Meine 1. Frage: Hat noch jemand so eine Strebe? Ansonsten muss ich sie reparieren.
Die 2. Frage: Kann ich einen anderen Dämpfer als einen DT-Swiss-Dämpfer benutzen? Ginge z.B. ein Rock-Shock-Dämpfer? Wenn das geht, welche Länge muss dieser Dämpfer haben? 

Dankeschön im Voraus & sonnige Grüße  
Zockerkauk


----------



## Joscha (7. Mai 2011)

mein beileid, aber wiso fährste auch mit einem defektem dämpfer


----------



## MTB-News.de




----------



## SLichti (8. Mai 2011)

reparieren, sofern überhaupt möglich wird nur von kurzer Dauer sein!
Rohre wieder "zurechtbiegen" ist meist der Gau fürs Metallgefüge.

Meines Wissens liegen bei Müsing noch Streben zum Kauf, wenn nicht: Das LSD ist ja noch offiziell im Programm von Bergwerk, also sollten auch Ersatzteile lieferbar sein.

Zum Thema Dämpfer: Du kannst an diese Wippe den originalen DT Dämpfer mit 320 mm Länge montieren.
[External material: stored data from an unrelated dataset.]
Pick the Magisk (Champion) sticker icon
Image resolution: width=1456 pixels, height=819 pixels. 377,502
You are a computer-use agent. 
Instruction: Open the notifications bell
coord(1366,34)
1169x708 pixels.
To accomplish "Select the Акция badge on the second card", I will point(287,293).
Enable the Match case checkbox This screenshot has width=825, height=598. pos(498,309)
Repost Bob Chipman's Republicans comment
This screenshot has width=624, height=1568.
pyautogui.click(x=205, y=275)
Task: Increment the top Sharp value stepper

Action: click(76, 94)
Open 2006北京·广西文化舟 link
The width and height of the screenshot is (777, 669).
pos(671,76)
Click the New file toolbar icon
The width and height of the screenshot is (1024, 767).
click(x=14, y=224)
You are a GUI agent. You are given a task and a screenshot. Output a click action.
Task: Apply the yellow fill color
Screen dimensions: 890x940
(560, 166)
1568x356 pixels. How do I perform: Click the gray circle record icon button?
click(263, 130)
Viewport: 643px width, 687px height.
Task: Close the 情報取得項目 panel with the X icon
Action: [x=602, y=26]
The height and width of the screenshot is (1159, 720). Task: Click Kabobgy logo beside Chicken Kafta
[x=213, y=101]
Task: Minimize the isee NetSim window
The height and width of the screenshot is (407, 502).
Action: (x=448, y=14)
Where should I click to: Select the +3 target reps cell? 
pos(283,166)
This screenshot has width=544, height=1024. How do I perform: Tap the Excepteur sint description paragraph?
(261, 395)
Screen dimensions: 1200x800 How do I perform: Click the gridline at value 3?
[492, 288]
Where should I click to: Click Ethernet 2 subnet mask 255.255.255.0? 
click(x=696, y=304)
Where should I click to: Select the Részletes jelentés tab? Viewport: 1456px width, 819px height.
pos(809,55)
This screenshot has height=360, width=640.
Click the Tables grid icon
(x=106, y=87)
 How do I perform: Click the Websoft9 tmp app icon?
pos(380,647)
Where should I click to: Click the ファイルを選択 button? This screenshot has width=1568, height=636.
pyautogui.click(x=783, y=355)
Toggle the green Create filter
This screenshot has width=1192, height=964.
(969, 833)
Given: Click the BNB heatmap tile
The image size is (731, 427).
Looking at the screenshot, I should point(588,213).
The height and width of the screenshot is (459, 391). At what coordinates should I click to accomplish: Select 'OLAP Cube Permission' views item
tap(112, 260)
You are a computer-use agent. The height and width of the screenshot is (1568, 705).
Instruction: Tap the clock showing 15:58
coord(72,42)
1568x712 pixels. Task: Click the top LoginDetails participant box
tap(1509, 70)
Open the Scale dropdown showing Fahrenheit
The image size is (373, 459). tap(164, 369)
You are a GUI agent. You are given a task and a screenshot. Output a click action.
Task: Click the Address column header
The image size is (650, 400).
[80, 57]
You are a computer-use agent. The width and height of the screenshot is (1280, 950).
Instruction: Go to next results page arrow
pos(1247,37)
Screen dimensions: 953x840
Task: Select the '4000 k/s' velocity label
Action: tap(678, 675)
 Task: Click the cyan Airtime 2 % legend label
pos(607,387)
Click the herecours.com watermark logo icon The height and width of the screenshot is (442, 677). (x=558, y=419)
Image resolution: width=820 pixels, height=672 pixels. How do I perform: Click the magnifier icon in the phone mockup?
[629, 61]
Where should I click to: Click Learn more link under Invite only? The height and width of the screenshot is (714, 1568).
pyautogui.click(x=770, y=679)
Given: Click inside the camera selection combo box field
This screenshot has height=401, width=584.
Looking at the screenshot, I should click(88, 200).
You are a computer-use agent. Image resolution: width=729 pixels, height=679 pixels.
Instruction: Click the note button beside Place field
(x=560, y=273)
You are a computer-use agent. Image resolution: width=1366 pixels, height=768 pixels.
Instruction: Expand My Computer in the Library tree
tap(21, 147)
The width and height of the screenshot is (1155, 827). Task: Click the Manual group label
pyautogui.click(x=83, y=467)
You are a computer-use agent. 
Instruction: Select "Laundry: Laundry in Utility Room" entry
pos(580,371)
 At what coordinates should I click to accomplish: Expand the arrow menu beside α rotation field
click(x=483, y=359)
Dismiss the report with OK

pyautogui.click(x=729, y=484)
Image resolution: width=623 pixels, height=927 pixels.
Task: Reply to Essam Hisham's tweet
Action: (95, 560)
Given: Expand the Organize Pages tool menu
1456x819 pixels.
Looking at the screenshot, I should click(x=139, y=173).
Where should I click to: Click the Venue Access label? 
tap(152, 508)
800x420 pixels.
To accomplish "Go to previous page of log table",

Du hast noch die Version mit dem Bergwerk eigenen Verlängerungs"knochen". In Kombination mit einem Serien-Dämpfer führt das früher oder später zum Verlust des vollen Kolbenhubs, der Dämpfer schlägt dann hart im hinteren Drittel an. Schuld ist hier der nur sehr niedrig benötigte Luftdruck... Ich gehe mal davon aus das dies auch dein Defekt war?!?

Der bei Centurion und Merida verbaute DT LRS 320 Dämpfer ist vom Setup was anderes, und auch das Luftvolumen ist aufgrund der Länge deutlich größer.
Hinzu kommt dann die kraftschlüssigere Verbindung von Verlängerung und Dämpfer.

Die richtigeUmlenkwippe hättest Du ja schon verbaut.

Und noch was: Unbedingt auch die Sattelstrebe nach Verformung und/oder kleinen Haarrissen im Lack untersuchen!


----------



## CGAM (16. Mai 2011)

Hi,
ich habe ein LSD Race Rahmen mit einem kleinen Riss in der Schweisstelle zwischen Oberrohr und Sattelstrebe. Ich werde ihn wahscheinlich schweissen, aber wenn Du mir ein ernstes Angebot machst, wurde ich Dir evtl. den Rahmen verkaufen - Du kannst ihn dann auch reparieren oder einfach den Hinterbau als Ersatz nutzen. Ich fahre ihn noch wochentlich, weil der Riss sehr klein ist und meine sachkündigen Freunde meinen, dass nichts passieren wird.
Grüße aus Marburg, Chris


----------